Bagi masyarakat Indonesia, ucapan itu lebih lazim disampaikan lewat kalimat “Minal aidin wal faizin.” Banyak yang mengira, ucapan itu mengandung makna “Mohon maaf lahir dan batin.” Padahal arti yang sebenarnya adalah “Semoga Allah menjadikan kita orang-orang yang kembali (ke fitrah/suci) dan menjadikan kita orang-orang yang mendapatkan kemenangan.”
Salah satu momen yang dramatis saat hari raya adalah sungkeman kepada orang tua maupun mertua.
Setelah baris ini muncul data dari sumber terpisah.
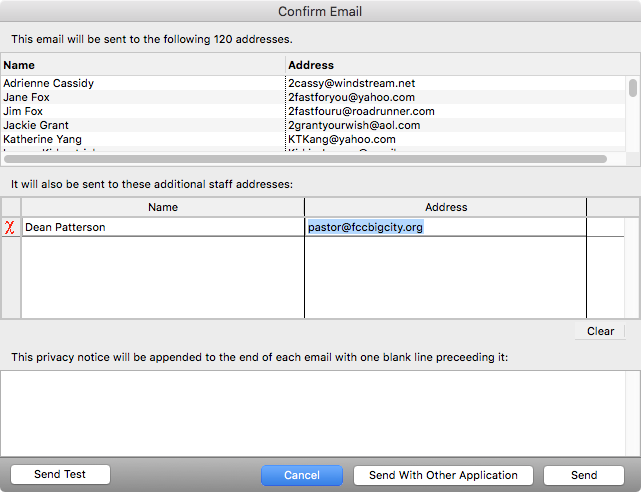Sort recipients by Name column header

tap(143, 65)
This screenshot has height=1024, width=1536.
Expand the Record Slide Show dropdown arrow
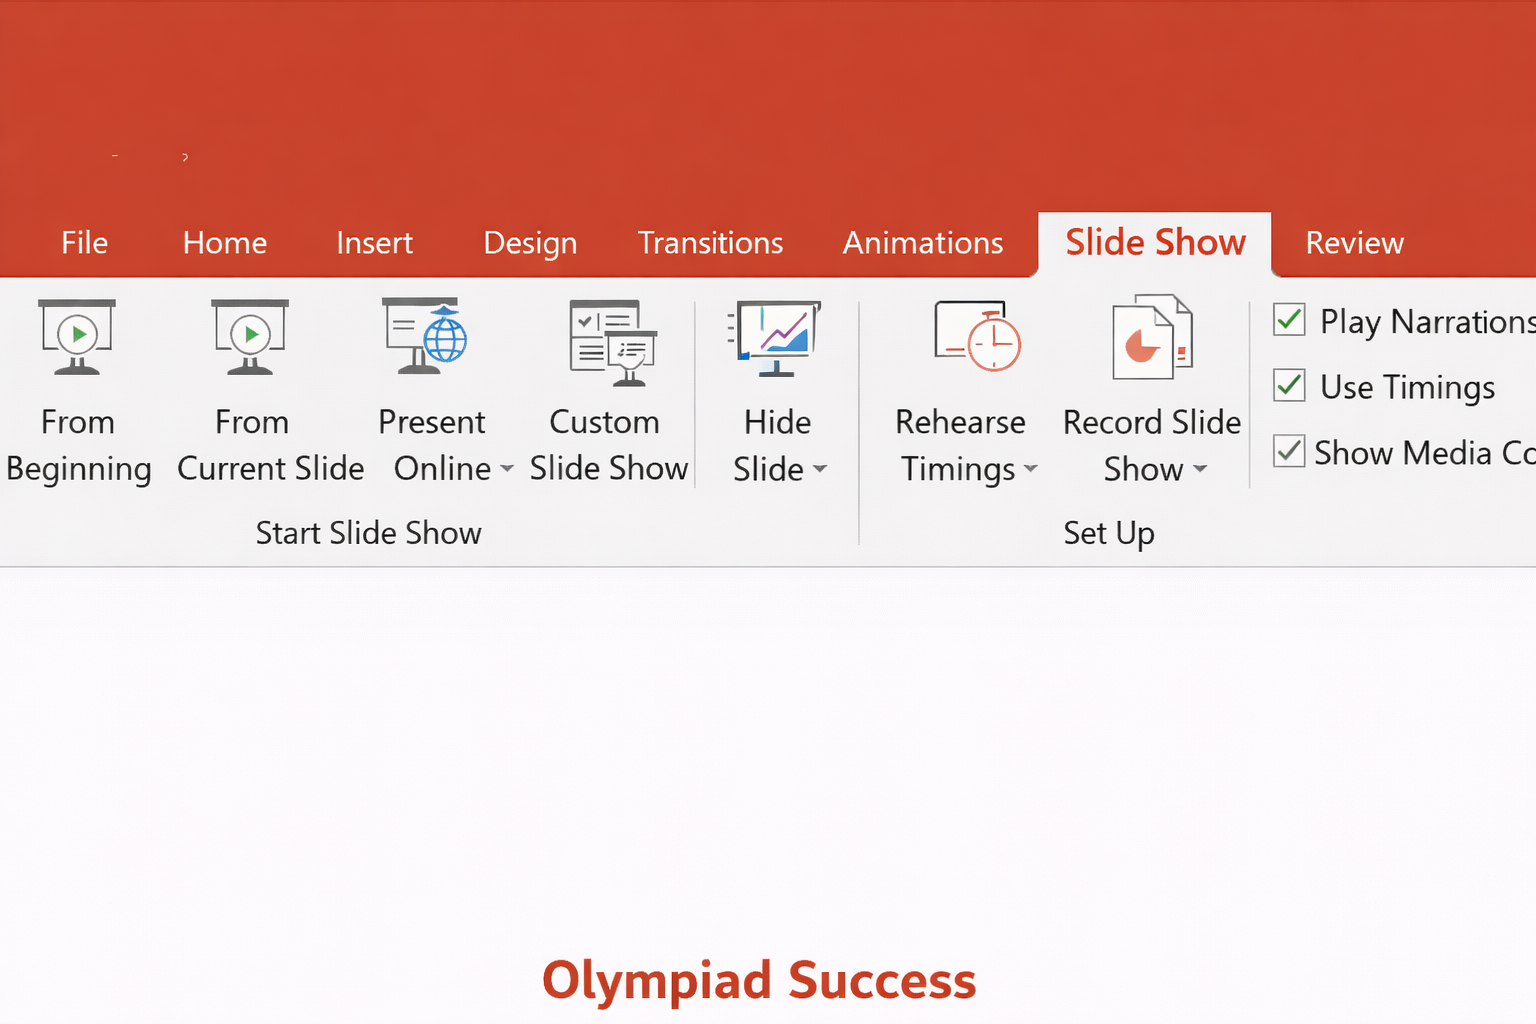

Ketika menjadi seorang anak, yang lebih utama untuk berbuat baik adalah kepada orang tua. Namun, setelah beruhah status telah menikah, sasaran berbuat baik meluas kepada orang tua sekaligus mertua tanpa harus memberikan penomoran tentang siapa yang didahulukan. Atau dalam konteks ini, siapa yang mesti disungkemi terlebih dahulu.
Baca: Selalu Salah di Mata Mertua? Ini Saran Ning Uswah
Sungkem di hari raya bukanlah hal yang wajib. Sungkem hanyalah tradisi yang dinilai baik dalam tatanan dan norma masyarakat Indonesia. Di dalam sungkem ada nilai-nilai kesunahan, seperti meminta maaf dan meminta rida dari keluarga yang lebih tua.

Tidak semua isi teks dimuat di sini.